Add option for fits table reader to read a subset of columns #6503

eteq · 2017-09-01T16:29:08Z

This PR adds a keyword to the io.fits reader for fits tables that allows the user to ask for the resulting Table to have only a subset of the columns in the file

Of course, it's always possible to do something like this:

tab = Table.read('filename.fits')
newtab = tab['col1', 'col5', 'col20']

but testing revealed that it can be quite a bit faster to copy over only the desired columns, at least if it's a much smaller subset that's desired then in the whole tables. And for big tables this performance hit can really matter a lot.

cc @taldcroft

BTW, this idea was suggested by @yymao (so feedback from him on whether this satisfies what he was thinking would be helpful!)

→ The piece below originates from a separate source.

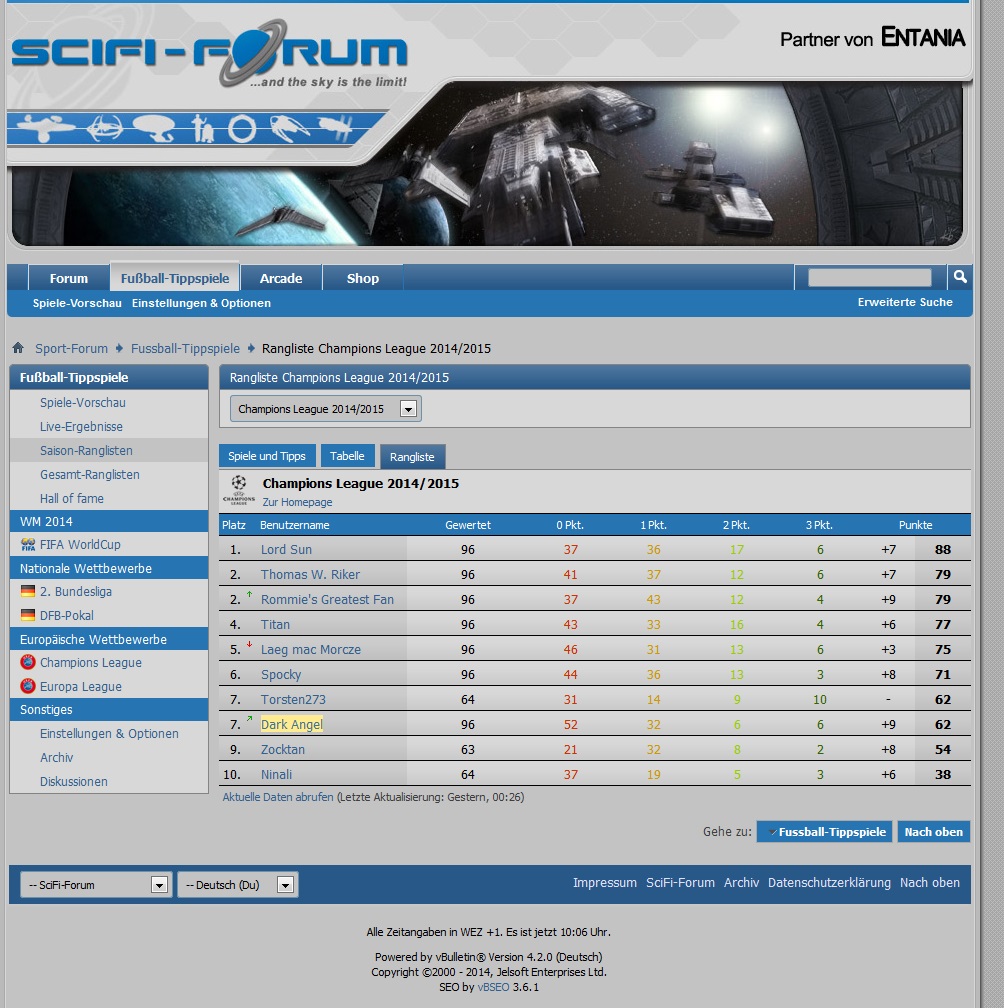Click the FIFA WorldCup icon in sidebar
1004x1008 pixels.
pos(28,545)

astropy-bot · 2017-09-01T16:29:09Z

Hi there @eteq 👋 - thanks for the pull request! I'm just a friendly 🤖 that checks for issues related to the changelog and making sure that this pull request is milestoned and labeled correctly. This is mainly intended for the maintainers, so if you are not a maintainer you can ignore this, and a maintainer will let you know if any action is required on your part 😃.

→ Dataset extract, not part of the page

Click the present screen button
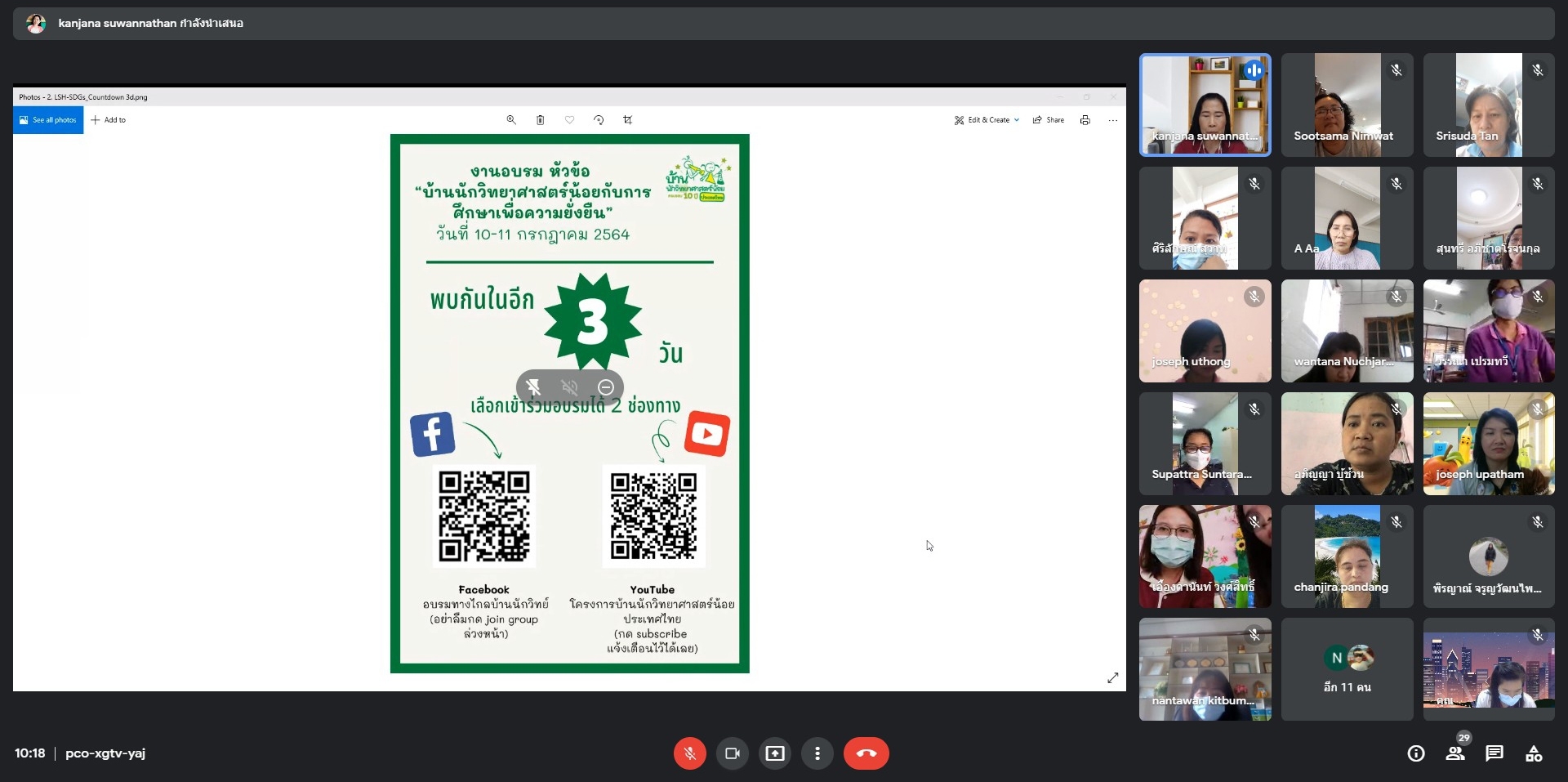The height and width of the screenshot is (782, 1568). (x=775, y=753)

I noticed the following issue with this pull request:

The milestone has not been set (this can only be set by a maintainer)

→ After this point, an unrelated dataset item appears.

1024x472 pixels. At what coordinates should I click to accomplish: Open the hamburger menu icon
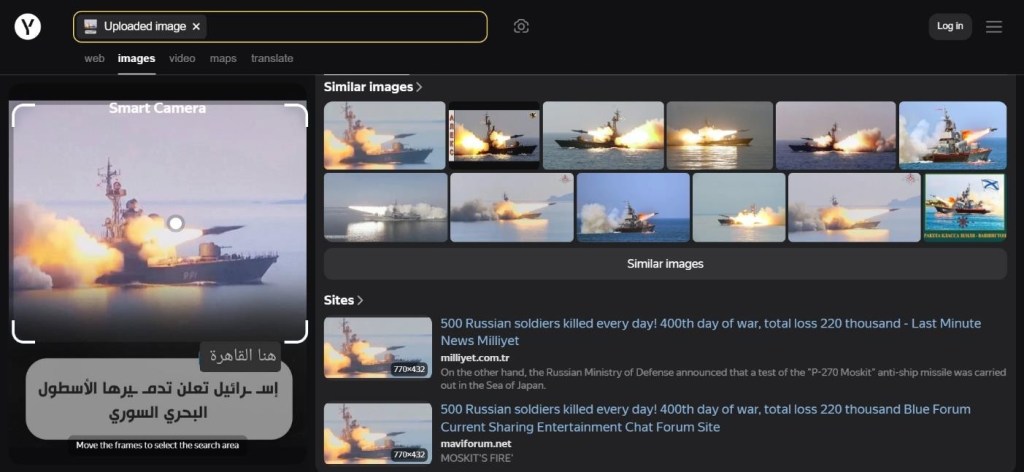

Would it be possible to fix this? Thanks!

If there are any issues with this message, please report them here.

saimn · 2017-09-01T20:11:56Z

Is this motivated by #6491 ? It's basically what I was suggesting in #6491 (comment) 😉 . io.ascii has similar parameters but with a different name: include_names and exclude_names. May be better to use the same ?

pllim · 2017-09-01T20:14:13Z

This only solves memory management "horizontally". Would be nice to also have an option to read all columns but not all rows (in chunks "vertically") but that is a different PR.

yymao · 2017-09-01T20:35:16Z

Thank you @eteq! This is exactly the feature I was looking for. Much appreciated. I agree with @saimn that since io.ascii already uses include_names and exclude_names parameters, it might be better to keep them consistent.

taldcroft · 2017-09-02T00:17:15Z

astropy/io/fits/connect.py

+    if include_columns is None:
+        t = Table(table.data, masked=masked)
+    else:
+        coldct = {}


Should be an OrderedDict so the output table names are in the same order as include_columns. (And I agree with @saimn that include_names would be consistent with io.ascii.

(You could also use a list and then init the Table with names=include_names).

taldcroft · 2017-09-02T00:18:38Z

astropy/io/fits/tests/test_connect.py

+        hdu = BinTableHDU(self.data)
+
+        t = Table.read(hdu, include_columns=include_columns)
+        assert len(t.columns) == 2


If order is preserved then it seems like assert t.colnames == include_columns would be sufficient?

taldcroft · 2017-09-02T00:27:29Z

astropy/io/fits/connect.py

@@ -91,6 +92,11 @@ def read_table_fits(input, hdu=None, astropy_native=False):
    astropy_native : bool, optional
        Read in FITS columns as native astropy objects where possible instead
        of standard Table Column objects. Default is False.
+    include_columns : list of str or None, optional
+        A list of column names to include in the output table. If None, include
+        *all* columns.  Note that this is best used for performance on a table


Is there a severe performance penalty for excluding just a few columns? Anyway, people may have different reasons for doing this, and for instance you may have a table where one column is an image with dims (2048, 2048) for each element and the user wants to exclude it. (Which is a good reason to also have the complementary exclude_names arg.)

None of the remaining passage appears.